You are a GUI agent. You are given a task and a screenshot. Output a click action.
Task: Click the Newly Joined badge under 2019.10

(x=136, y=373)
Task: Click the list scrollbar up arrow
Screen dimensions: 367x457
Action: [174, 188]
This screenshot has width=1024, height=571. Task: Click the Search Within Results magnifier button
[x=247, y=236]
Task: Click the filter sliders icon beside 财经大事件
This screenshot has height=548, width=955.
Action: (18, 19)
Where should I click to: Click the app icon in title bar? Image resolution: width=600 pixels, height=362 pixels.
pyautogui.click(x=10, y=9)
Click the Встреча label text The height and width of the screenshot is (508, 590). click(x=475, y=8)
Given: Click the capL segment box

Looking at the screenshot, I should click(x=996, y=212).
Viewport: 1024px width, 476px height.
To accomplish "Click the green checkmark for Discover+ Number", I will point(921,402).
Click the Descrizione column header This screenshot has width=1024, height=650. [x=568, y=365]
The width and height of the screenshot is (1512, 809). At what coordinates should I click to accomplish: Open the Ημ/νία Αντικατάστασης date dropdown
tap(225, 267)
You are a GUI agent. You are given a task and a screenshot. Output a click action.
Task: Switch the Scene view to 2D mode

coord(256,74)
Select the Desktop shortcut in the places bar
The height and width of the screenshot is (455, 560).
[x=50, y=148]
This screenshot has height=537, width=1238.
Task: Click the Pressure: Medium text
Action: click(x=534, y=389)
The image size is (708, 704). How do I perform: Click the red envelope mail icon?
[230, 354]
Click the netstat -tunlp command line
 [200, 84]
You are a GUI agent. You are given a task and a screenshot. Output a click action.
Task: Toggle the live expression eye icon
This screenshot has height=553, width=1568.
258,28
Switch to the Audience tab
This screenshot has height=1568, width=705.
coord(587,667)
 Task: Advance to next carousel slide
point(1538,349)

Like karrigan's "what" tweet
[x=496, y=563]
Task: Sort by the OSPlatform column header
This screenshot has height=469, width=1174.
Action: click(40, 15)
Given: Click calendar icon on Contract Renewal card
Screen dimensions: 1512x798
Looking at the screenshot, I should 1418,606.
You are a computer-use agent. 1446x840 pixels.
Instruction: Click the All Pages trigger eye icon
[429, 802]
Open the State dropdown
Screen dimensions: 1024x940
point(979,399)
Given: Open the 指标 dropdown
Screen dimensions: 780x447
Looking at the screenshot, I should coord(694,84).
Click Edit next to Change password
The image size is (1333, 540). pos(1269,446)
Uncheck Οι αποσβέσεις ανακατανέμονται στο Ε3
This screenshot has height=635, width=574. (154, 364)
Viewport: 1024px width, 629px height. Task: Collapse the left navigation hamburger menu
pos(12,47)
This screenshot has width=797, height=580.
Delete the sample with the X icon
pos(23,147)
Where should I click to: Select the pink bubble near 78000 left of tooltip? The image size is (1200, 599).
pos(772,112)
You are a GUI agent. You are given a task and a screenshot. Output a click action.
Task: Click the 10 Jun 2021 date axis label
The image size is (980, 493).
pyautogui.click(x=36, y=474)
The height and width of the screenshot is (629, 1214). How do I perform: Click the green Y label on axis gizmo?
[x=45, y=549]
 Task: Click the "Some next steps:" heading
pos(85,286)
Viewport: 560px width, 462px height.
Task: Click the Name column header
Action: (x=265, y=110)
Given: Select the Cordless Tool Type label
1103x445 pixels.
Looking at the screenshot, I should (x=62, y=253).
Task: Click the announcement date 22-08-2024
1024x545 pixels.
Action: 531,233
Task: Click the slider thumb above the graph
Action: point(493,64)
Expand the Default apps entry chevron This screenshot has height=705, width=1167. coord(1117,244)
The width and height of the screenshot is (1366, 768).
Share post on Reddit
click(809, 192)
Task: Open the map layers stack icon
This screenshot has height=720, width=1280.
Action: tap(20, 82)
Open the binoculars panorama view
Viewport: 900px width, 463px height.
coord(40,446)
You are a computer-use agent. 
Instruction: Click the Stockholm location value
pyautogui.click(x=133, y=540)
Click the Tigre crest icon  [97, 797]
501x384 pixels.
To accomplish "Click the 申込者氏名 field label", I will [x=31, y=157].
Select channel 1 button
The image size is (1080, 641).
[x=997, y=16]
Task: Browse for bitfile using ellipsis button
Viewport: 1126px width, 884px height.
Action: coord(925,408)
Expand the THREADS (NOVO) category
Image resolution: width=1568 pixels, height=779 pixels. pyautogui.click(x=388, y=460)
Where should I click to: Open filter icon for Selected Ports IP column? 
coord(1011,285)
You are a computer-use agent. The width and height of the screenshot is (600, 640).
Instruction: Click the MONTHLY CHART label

■ ■ ■

[What the exercise asks]: Output the listing above exactly, keeping each line as it was.

[Answer to the exercise]:
You are a GUI agent. You are given a task and a screenshot. Output a click action.
Task: Click the Newly Joined badge under 2019.10

(x=136, y=373)
Task: Click the list scrollbar up arrow
Screen dimensions: 367x457
Action: [174, 188]
This screenshot has width=1024, height=571. Task: Click the Search Within Results magnifier button
[x=247, y=236]
Task: Click the filter sliders icon beside 财经大事件
This screenshot has height=548, width=955.
Action: (18, 19)
Where should I click to: Click the app icon in title bar? Image resolution: width=600 pixels, height=362 pixels.
pyautogui.click(x=10, y=9)
Click the Встреча label text The height and width of the screenshot is (508, 590). click(x=475, y=8)
Given: Click the capL segment box

Looking at the screenshot, I should click(x=996, y=212).
Viewport: 1024px width, 476px height.
To accomplish "Click the green checkmark for Discover+ Number", I will point(921,402).
Click the Descrizione column header This screenshot has width=1024, height=650. [x=568, y=365]
The width and height of the screenshot is (1512, 809). At what coordinates should I click to accomplish: Open the Ημ/νία Αντικατάστασης date dropdown
tap(225, 267)
You are a GUI agent. You are given a task and a screenshot. Output a click action.
Task: Switch the Scene view to 2D mode

coord(256,74)
Select the Desktop shortcut in the places bar
The height and width of the screenshot is (455, 560).
[x=50, y=148]
This screenshot has height=537, width=1238.
Task: Click the Pressure: Medium text
Action: click(x=534, y=389)
The image size is (708, 704). How do I perform: Click the red envelope mail icon?
[230, 354]
Click the netstat -tunlp command line
 [200, 84]
You are a GUI agent. You are given a task and a screenshot. Output a click action.
Task: Toggle the live expression eye icon
This screenshot has height=553, width=1568.
258,28
Switch to the Audience tab
This screenshot has height=1568, width=705.
coord(587,667)
 Task: Advance to next carousel slide
point(1538,349)

Like karrigan's "what" tweet
[x=496, y=563]
Task: Sort by the OSPlatform column header
This screenshot has height=469, width=1174.
Action: click(40, 15)
Given: Click calendar icon on Contract Renewal card
Screen dimensions: 1512x798
Looking at the screenshot, I should 1418,606.
You are a computer-use agent. 1446x840 pixels.
Instruction: Click the All Pages trigger eye icon
[429, 802]
Open the State dropdown
Screen dimensions: 1024x940
point(979,399)
Given: Open the 指标 dropdown
Screen dimensions: 780x447
Looking at the screenshot, I should coord(694,84).
Click Edit next to Change password
The image size is (1333, 540). pos(1269,446)
Uncheck Οι αποσβέσεις ανακατανέμονται στο Ε3
This screenshot has height=635, width=574. (154, 364)
Viewport: 1024px width, 629px height. Task: Collapse the left navigation hamburger menu
pos(12,47)
This screenshot has width=797, height=580.
Delete the sample with the X icon
pos(23,147)
Where should I click to: Select the pink bubble near 78000 left of tooltip? The image size is (1200, 599).
pos(772,112)
You are a GUI agent. You are given a task and a screenshot. Output a click action.
Task: Click the 10 Jun 2021 date axis label
The image size is (980, 493).
pyautogui.click(x=36, y=474)
The height and width of the screenshot is (629, 1214). How do I perform: Click the green Y label on axis gizmo?
[x=45, y=549]
 Task: Click the "Some next steps:" heading
pos(85,286)
Viewport: 560px width, 462px height.
Task: Click the Name column header
Action: (x=265, y=110)
Given: Select the Cordless Tool Type label
1103x445 pixels.
Looking at the screenshot, I should (x=62, y=253).
Task: Click the announcement date 22-08-2024
1024x545 pixels.
Action: 531,233
Task: Click the slider thumb above the graph
Action: point(493,64)
Expand the Default apps entry chevron This screenshot has height=705, width=1167. coord(1117,244)
The width and height of the screenshot is (1366, 768).
Share post on Reddit
click(809, 192)
Task: Open the map layers stack icon
This screenshot has height=720, width=1280.
Action: tap(20, 82)
Open the binoculars panorama view
Viewport: 900px width, 463px height.
coord(40,446)
You are a computer-use agent. 
Instruction: Click the Stockholm location value
pyautogui.click(x=133, y=540)
Click the Tigre crest icon  [97, 797]
501x384 pixels.
To accomplish "Click the 申込者氏名 field label", I will [x=31, y=157].
Select channel 1 button
The image size is (1080, 641).
[x=997, y=16]
Task: Browse for bitfile using ellipsis button
Viewport: 1126px width, 884px height.
Action: coord(925,408)
Expand the THREADS (NOVO) category
Image resolution: width=1568 pixels, height=779 pixels. pyautogui.click(x=388, y=460)
Where should I click to: Open filter icon for Selected Ports IP column? 
coord(1011,285)
You are a computer-use agent. The width and height of the screenshot is (600, 640).
Instruction: Click the MONTHLY CHART label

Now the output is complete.